* **Page extract**
--- START ---
Of course, travel in time is even more improbable than travel over distances of light years. We know perfectly well how to travel through space by accelerating and expending of some kind of reaction mass, whether chemical propellants or ionized particles.5 We don’t have more than a few untested theories about the structure of space and time to support notions about how a physical body might travel backwards and forwards from one timespace to another.

Personally, my bet is that all the alien sightings are attributable to weather balloons and other identifiable effects salted with human imagination, yearning, and paranoia. But that doesn’t make such a good story, does it?

1. One of the reasons I don’t believe the Roswell event represents the recovery of a crashed spaceship is that the believers usually couple it with the development of solid-state transistors in that same year, 1947. These people claim that integrated circuits were found in the crashed spacecraft and secretly exploited to create all of our marvelous modern electronics. My father was a mechanical engineer at Bell Labs at about the same time that William Shockley and other physicists were experimenting with transistors. He once brought home one of these devices that I could hold in my hand as a child: a copper cup the size of a bottle cap filled with opaque material from which three wires stuck out. The first transistors were single gates, which would conduct an electric current across two wires, or not, based on the input of current through the third wire. They operated in printed circuits just like their predecessors, the vacuum tubes. It took a while—a major developmental step, actually—for human designers to stop soldering those wires together and start integrating them as collections of gates etched directly on the silicon substrate. No alien spaceship traveling the stars would have used single transistors; they would have advanced to integrated circuits much denser than even our current models. If humans had discovered integrated circuits in the debris at Roswell, I never could have held that single bottle cap in my hand.
--- END ---
* **Data for review**
--- START ---
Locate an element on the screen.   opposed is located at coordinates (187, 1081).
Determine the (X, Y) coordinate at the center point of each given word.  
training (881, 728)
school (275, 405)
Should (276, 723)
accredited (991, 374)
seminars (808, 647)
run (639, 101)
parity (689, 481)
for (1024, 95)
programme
--- END ---
* **Exercises to complete**
**a.** In the essay excerpt on alien sightings, where did the writer's father work as a mechanical engineer?
**b.** Set down, word for word, the part of the essay excerpt on alien sightings starting with "Personally, my bet" and going on through "story, does it?".
**c.** Resume the essay excerpt on alien sightings, picking up after its last sentence.

* **Answer list**
**a.** At Bell Labs.

**b.**
Personally, my bet is that all the alien sightings are attributable to weather balloons and other identifiable effects salted with human imagination, yearning, and paranoia. But that doesn’t make such a good story, does it?

**c.**
2. The alien hero of The Day the Earth Stood Still played by Michael Rennie in the original 1951 version and Keanu Reeves in the 2008 remake.

3. Referring to science fiction stories in which scaly or tentacled aliens try to have amorous relations with Earth females, Carl Sagan said it would be much more likely for a human to have sex with a petunia than mate with a being from another planet. At least humans and plants share the same basic organizing principle, DNA. Given the huge possibilities for other forms of entropy-reversing energy conversion, or life, out among the stars, I think that to expect aliens to have tentacles, eyes, intentions, or anything we might recognize as intelligence is pure anthropomorphizing. When we actually are visited by beings from another planet, it’s likely we won’t recognize them as life at all, let alone try to communicate with them. Their organic processes, their time scales and attention spans, and their cerebral processes may simply be too strange, in human terms, for us even to notice them.

4. The homeobox, or hobox, gene sequences define bodily segmentation during embryonic development. They are why human beings share with fish, whales, crocodiles, cockatoos, fruit flies, and wasps a body shape that generally includes a head with clusters of sensory organs, a thorax with the mechanisms of respiration and circulation, an abdomen with mechanisms of digestion and reproduction, and various articulated limbs attached to the thorax. (Think of it: your pelvis and legs attach directly to the spine which supports the ribs; your belly hangs from this structure like an afterthought separated from the lungs by the diaphragm.) Most of the advanced, DNA-based animal life on Earth shares these features. Products of an alien evolution would not.

5. More exotic technologies like warp drive—where some kind of “generator” extends a “field” that bends and compresses the “fabric” of space—are not even the stuff of physics theory. They are literature with less scientific basis than fairytales.